THE PROBLEM: Exclude the pictures. Transcribe, exactly as written, the lines from the one with "The image size" through the end of the entries below.

RECORDS PROVIDED:
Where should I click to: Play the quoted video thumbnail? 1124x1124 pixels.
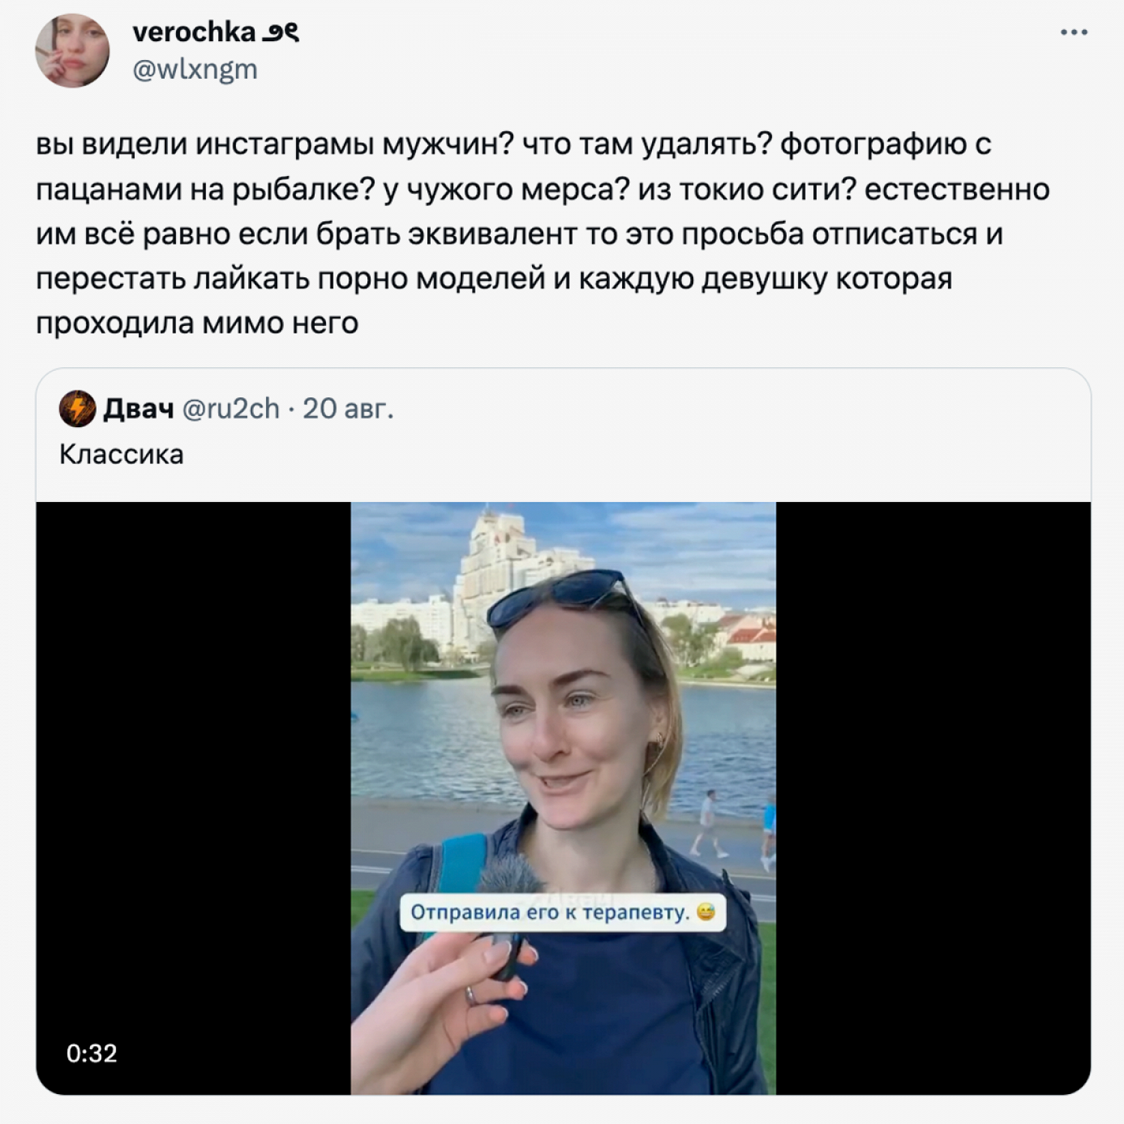point(563,798)
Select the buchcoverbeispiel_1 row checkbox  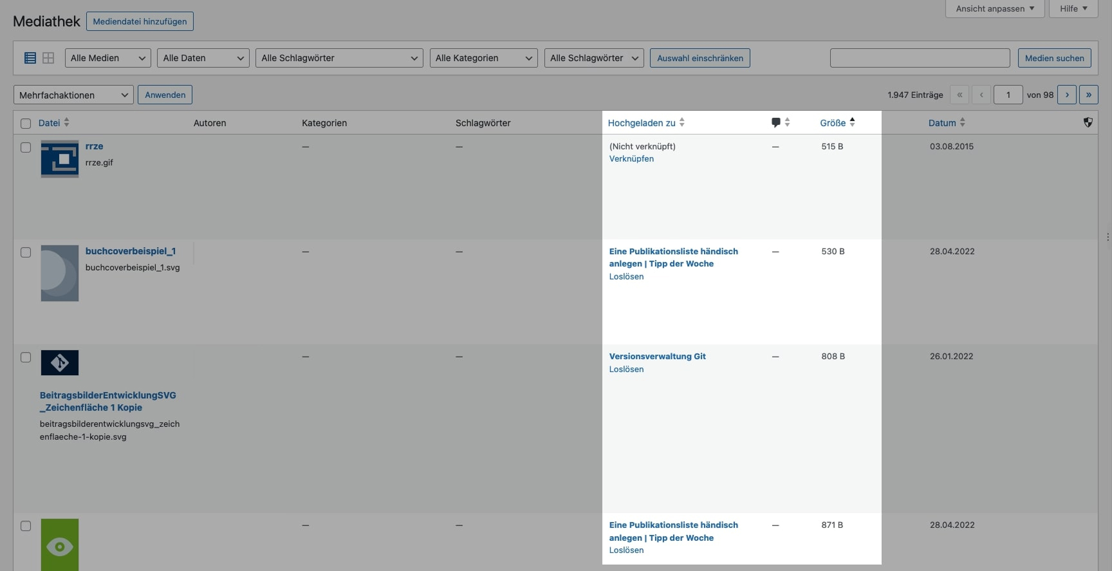pos(26,252)
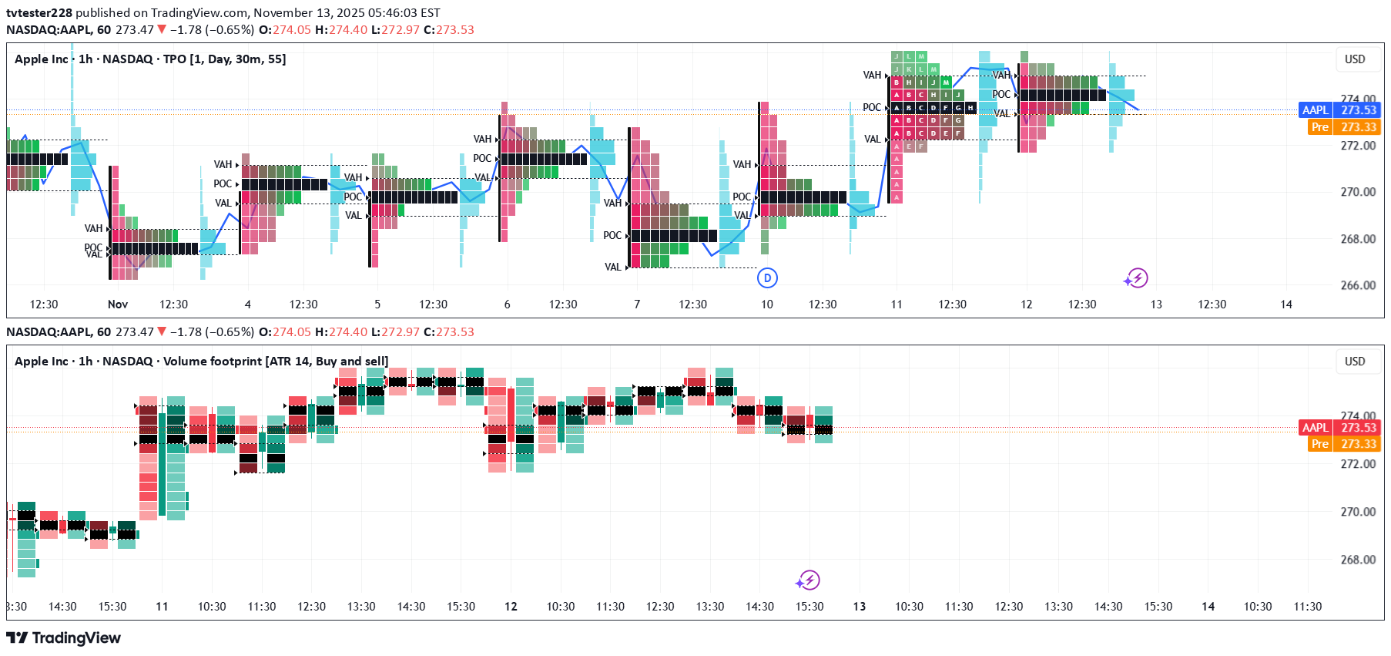Open the USD currency selector on TPO chart
1391x656 pixels.
point(1355,59)
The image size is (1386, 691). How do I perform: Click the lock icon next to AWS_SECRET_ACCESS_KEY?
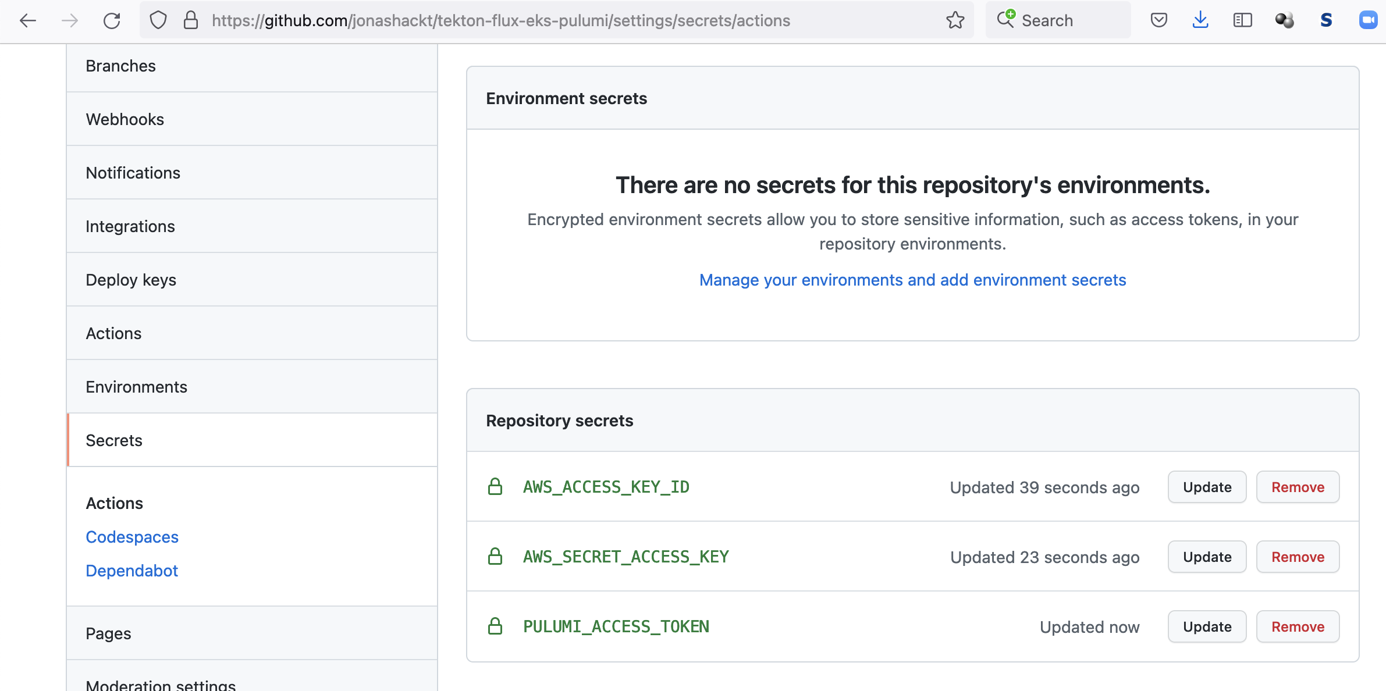495,556
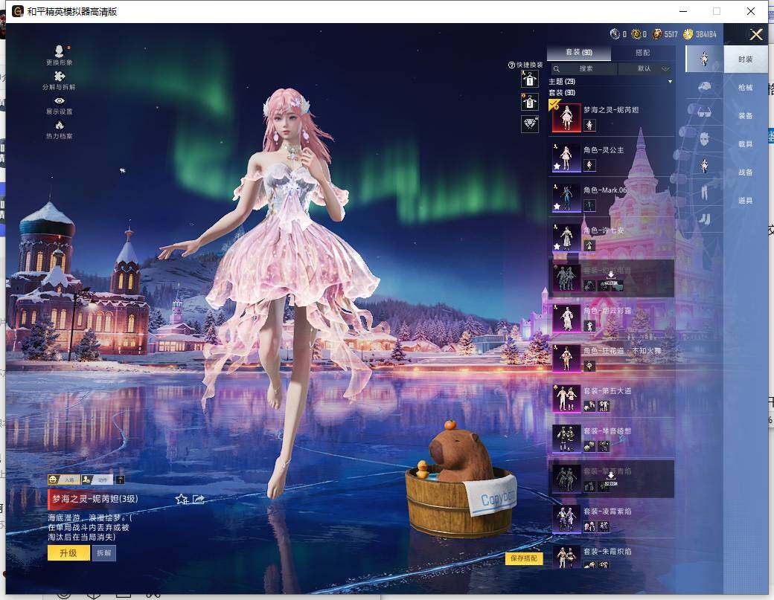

REPLY:
The image size is (1386, 691). How do I perform: Click the lock icon next to AWS_SECRET_ACCESS_KEY?
495,556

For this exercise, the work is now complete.